Reputation: 61
I'm trying to read data from a local elasticsearch and getting the "Cannot detect ES version ... 'es.nodes.wan.only'" error but when I enable TRACE logs the application is able to connect to elasticsearch.
I submit the application to local spark using elasticsearch-spark_2.11-2.4.5.jar to connect to elasticsearch 6.2.4.
20/05/07 10:15:47 TRACE HeaderElement: enter HeaderElement.getParameterByName(String)

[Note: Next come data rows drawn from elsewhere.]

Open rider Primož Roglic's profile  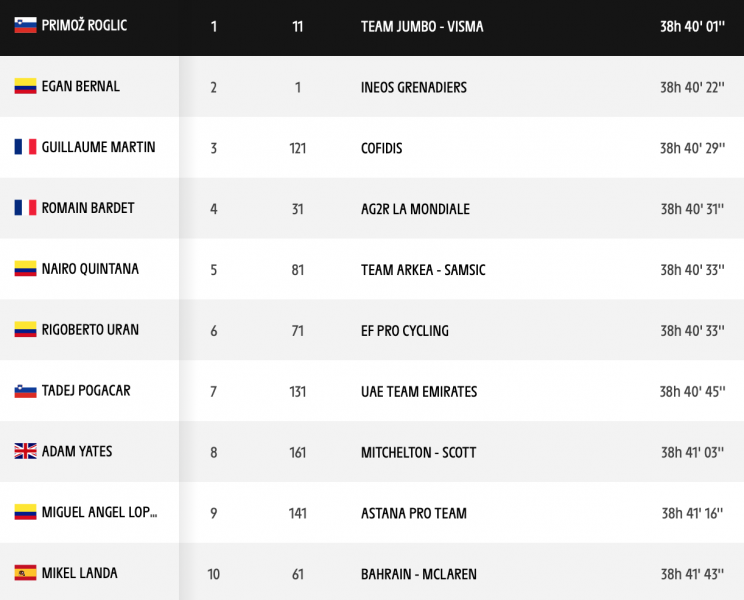pos(84,25)
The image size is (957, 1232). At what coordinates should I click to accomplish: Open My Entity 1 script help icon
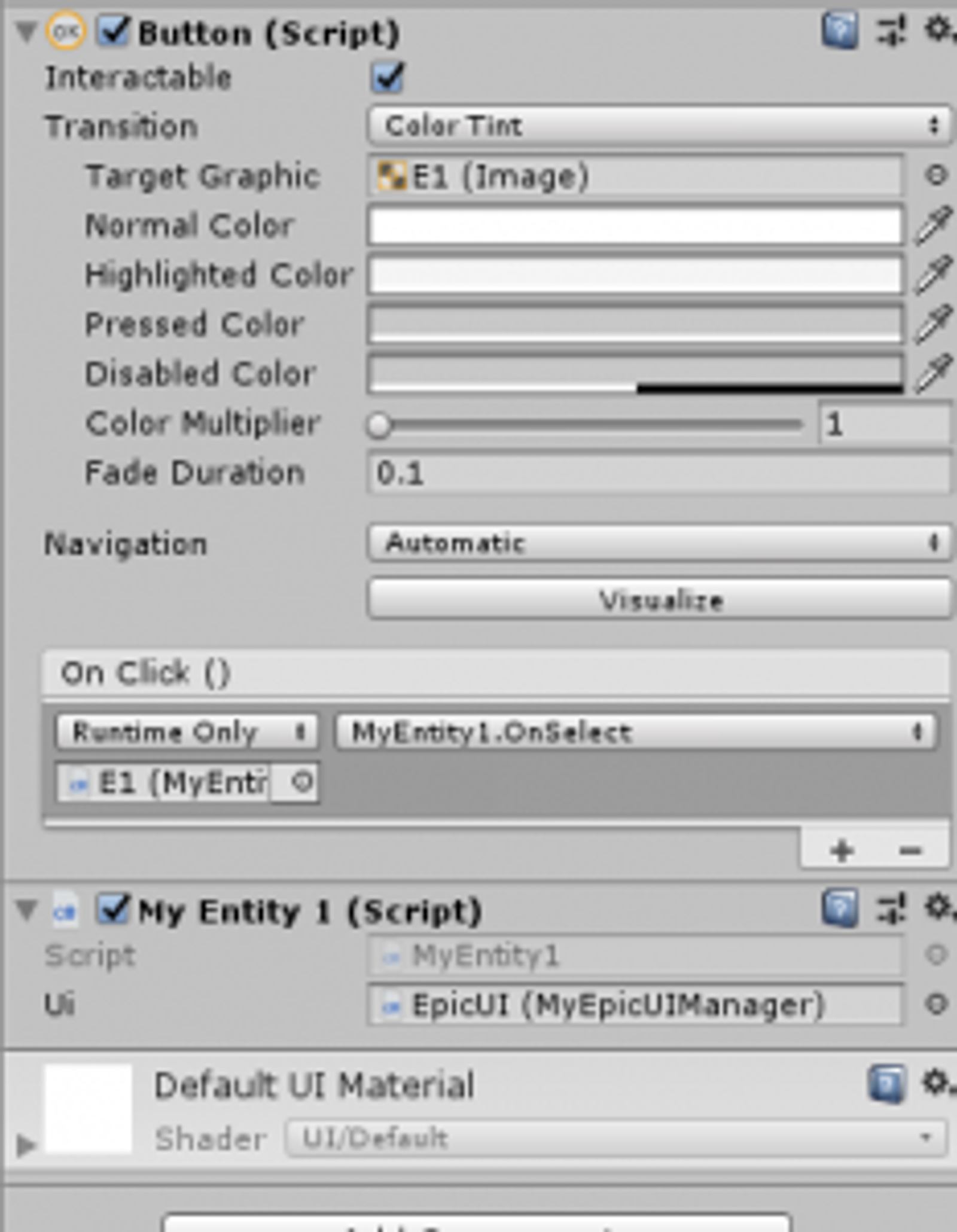coord(840,908)
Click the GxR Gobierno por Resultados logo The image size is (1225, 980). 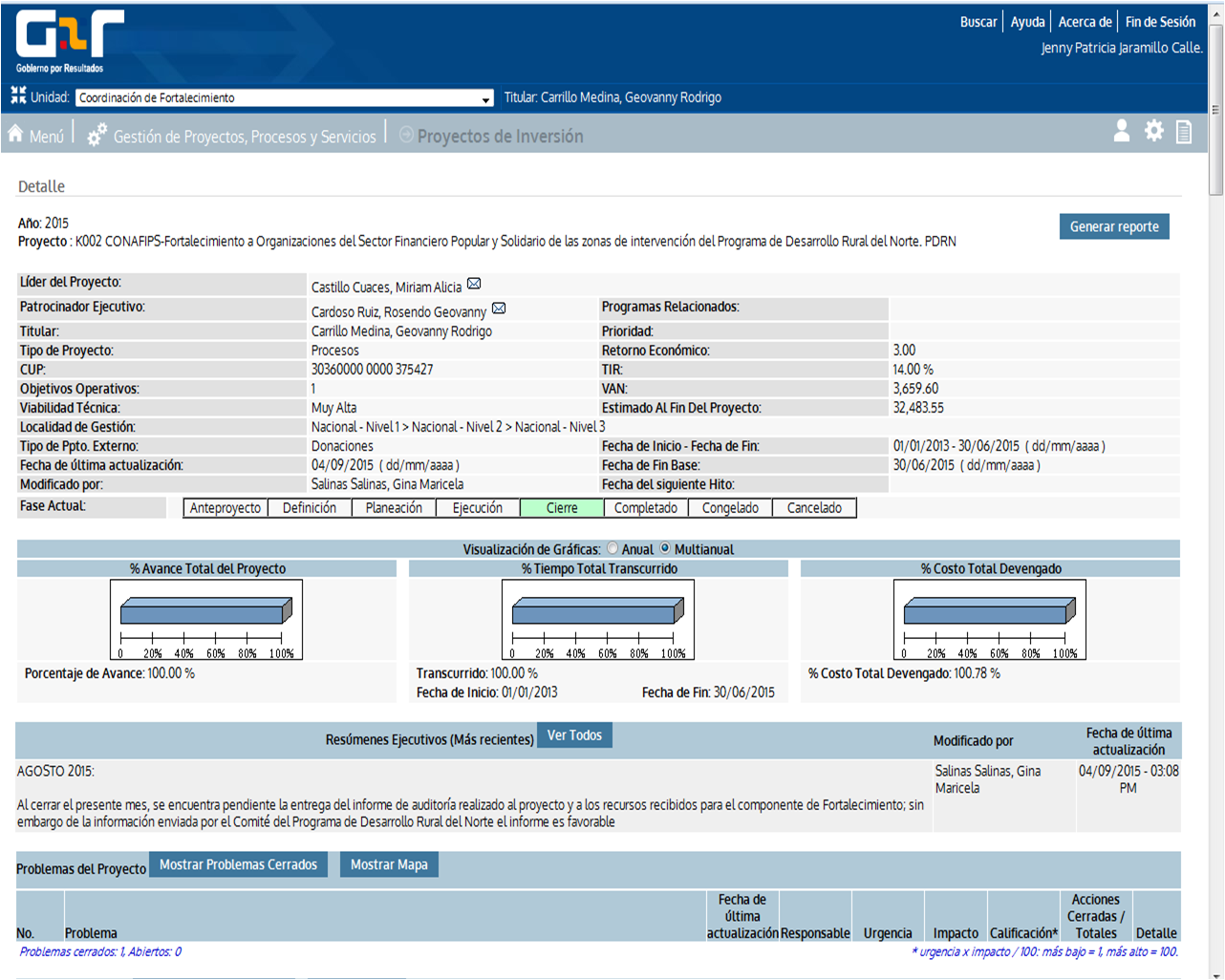[69, 41]
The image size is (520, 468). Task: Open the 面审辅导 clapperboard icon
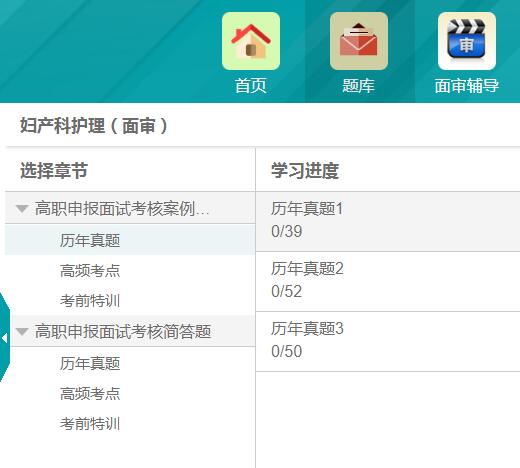tap(467, 41)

20/05/07 10:15:47 TRACE CommonsHttpTransport: Rx @[192.168.50.34] [200-OK] [{
"name" : "node-1",
"cluster_name" : "elasticsearch",
"cluster_uuid" : "39igfUt5S4S3JYomBTZmqw",
"version" : {
"number" : "6.2.4",
"build_hash" : "ccec39f",
"build_date" : "2018-04-12T20:37:28.497551Z",
"build_snapshot" : false,
"lucene_version" : "7.2.1",
"minimum_wire_compatibility_version" : "5.6.0",
"minimum_index_compatibility_version" : "5.0.0"
},
"tagline" : "You Know, for Search"
}
]
20/05/07 10:15:47 DEBUG HttpMethodBase: re-creating response stream from byte array
20/05/07 10:15:47 DEBUG HttpMethodBase: re-creating response stream from byte array
20/05/07 10:15:47 DEBUG DataSource: Discovered Elasticsearch version [6.2.4]
20/05/07 10:15:47 TRACE CommonsHttpTransport: Closing HTTP transport to 192.168.50.34:9200
20/05/07 10:15:47 TRACE HttpConnection: enter HttpConnection.close()
20/05/07 10:15:47 TRACE HttpConnection: enter HttpConnection.closeSockedAndStreams()
Exception in thread "main" org.elasticsearch.hadoop.EsHadoopIllegalArgumentException: Cannot detect ES version - typically this happens if the network/Elasticsearch cluster is not accessible or when targeting a WAN/Cloud instance without the proper setting 'es.nodes.wan.only'
at org.elasticsearch.hadoop.rest.InitializationUtils.discoverEsVersion(InitializationUtils.java:196)
at org.elasticsearch.spark.sql.SchemaUtils$.discoverMappingAsField(SchemaUtils.scala:76)
at org.elasticsearch.spark.sql.SchemaUtils$.discoverMapping(SchemaUtils.scala:69)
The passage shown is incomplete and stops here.